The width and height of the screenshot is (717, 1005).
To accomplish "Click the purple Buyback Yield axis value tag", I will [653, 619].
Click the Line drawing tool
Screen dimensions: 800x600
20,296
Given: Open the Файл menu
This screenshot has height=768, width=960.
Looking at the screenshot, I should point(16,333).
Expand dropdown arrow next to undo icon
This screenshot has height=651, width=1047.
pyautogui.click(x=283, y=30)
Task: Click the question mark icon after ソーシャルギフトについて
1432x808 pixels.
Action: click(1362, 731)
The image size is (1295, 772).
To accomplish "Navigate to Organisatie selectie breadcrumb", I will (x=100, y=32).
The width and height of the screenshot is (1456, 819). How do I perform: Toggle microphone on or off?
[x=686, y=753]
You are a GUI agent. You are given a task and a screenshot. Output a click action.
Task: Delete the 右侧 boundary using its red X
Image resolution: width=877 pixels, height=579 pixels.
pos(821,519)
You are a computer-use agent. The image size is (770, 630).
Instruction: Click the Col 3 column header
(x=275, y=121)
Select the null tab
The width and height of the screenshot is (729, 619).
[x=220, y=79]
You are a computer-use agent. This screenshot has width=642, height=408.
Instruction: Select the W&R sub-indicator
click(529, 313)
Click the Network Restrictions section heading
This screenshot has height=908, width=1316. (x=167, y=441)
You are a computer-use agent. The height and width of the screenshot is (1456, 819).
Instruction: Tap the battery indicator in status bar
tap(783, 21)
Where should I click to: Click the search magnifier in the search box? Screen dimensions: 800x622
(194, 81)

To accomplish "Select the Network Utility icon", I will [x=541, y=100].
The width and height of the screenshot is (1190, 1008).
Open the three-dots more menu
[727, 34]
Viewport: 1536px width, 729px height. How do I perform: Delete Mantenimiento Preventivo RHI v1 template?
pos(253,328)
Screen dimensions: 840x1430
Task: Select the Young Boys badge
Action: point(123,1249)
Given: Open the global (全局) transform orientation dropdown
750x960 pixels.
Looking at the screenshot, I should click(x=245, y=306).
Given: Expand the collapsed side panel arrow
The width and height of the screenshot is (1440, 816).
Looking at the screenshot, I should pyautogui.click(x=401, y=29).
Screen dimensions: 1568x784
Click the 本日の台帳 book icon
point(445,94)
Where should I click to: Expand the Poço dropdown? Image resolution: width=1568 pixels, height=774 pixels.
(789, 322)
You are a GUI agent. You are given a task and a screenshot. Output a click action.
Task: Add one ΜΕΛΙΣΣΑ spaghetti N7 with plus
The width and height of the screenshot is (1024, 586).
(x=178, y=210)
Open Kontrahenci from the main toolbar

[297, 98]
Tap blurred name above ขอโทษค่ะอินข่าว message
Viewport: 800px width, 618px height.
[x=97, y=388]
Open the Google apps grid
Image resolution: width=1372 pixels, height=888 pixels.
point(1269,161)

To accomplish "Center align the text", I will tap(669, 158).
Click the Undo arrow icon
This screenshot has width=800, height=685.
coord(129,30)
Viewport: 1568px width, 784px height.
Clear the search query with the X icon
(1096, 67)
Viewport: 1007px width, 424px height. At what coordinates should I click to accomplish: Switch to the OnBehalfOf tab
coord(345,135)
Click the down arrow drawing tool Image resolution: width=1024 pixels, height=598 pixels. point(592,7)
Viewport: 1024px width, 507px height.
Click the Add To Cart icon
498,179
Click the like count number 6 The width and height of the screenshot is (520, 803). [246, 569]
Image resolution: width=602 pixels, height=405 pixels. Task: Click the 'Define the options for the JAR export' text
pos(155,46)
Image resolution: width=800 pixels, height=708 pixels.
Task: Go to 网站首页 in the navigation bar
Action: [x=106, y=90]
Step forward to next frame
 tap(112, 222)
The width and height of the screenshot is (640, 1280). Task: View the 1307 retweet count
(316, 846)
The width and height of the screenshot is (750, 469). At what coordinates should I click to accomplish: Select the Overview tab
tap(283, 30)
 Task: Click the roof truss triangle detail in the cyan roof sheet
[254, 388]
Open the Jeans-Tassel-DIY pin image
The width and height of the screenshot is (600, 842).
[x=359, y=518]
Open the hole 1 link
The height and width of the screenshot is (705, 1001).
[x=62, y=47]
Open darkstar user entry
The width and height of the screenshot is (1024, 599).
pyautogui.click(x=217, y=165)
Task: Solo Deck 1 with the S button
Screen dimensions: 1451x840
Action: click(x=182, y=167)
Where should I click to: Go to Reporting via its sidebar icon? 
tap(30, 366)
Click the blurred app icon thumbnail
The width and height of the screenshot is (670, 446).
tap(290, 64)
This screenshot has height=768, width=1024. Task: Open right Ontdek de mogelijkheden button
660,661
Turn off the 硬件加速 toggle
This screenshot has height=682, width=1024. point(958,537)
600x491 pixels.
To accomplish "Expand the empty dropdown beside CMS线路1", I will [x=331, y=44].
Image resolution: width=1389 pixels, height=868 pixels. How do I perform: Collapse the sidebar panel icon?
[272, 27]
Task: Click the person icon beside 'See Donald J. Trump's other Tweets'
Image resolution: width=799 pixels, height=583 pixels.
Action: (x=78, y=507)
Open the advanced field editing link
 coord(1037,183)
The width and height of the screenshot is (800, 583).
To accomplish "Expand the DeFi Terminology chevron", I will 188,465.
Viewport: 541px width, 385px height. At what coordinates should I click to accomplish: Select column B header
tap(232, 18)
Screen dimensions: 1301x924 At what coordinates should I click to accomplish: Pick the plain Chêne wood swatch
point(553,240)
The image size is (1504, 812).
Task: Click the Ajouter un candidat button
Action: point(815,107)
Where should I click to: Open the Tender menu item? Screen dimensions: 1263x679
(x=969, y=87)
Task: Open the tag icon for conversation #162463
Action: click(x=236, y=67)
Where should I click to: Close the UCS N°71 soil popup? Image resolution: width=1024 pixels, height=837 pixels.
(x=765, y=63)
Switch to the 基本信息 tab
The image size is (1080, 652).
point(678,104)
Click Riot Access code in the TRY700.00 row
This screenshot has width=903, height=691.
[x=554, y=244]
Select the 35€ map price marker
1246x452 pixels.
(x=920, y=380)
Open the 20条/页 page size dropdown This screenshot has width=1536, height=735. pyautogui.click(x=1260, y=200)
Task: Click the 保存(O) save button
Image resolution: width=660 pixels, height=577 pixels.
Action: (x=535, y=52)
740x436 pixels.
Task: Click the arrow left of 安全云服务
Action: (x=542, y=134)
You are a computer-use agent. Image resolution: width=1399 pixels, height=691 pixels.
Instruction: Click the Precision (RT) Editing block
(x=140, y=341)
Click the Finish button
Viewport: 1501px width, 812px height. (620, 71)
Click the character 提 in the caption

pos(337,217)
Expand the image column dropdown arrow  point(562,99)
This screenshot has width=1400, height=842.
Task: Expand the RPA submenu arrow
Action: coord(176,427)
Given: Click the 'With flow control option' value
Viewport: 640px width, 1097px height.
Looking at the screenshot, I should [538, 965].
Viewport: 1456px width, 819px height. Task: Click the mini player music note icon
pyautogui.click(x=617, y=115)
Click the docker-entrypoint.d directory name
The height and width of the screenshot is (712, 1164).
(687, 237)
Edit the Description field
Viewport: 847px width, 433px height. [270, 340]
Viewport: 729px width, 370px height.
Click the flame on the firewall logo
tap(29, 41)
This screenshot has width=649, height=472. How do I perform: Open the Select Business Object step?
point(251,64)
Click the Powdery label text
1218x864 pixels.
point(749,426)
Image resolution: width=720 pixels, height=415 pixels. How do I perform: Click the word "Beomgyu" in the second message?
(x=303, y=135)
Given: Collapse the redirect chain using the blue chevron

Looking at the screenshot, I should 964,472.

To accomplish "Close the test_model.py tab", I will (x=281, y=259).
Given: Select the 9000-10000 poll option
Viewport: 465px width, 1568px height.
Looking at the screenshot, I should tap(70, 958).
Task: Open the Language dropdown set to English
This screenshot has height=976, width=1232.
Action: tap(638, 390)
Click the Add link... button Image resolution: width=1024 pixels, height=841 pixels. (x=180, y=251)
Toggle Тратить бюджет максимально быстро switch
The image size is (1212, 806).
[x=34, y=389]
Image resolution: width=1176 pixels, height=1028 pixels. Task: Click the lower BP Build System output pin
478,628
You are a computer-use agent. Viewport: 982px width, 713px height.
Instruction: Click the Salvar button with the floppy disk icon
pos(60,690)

Task:
Copy out every line of the listing that contains the string "value".

Response below:
To accomplish "Click the purple Buyback Yield axis value tag", I will [653, 619].
Given: Click the 'With flow control option' value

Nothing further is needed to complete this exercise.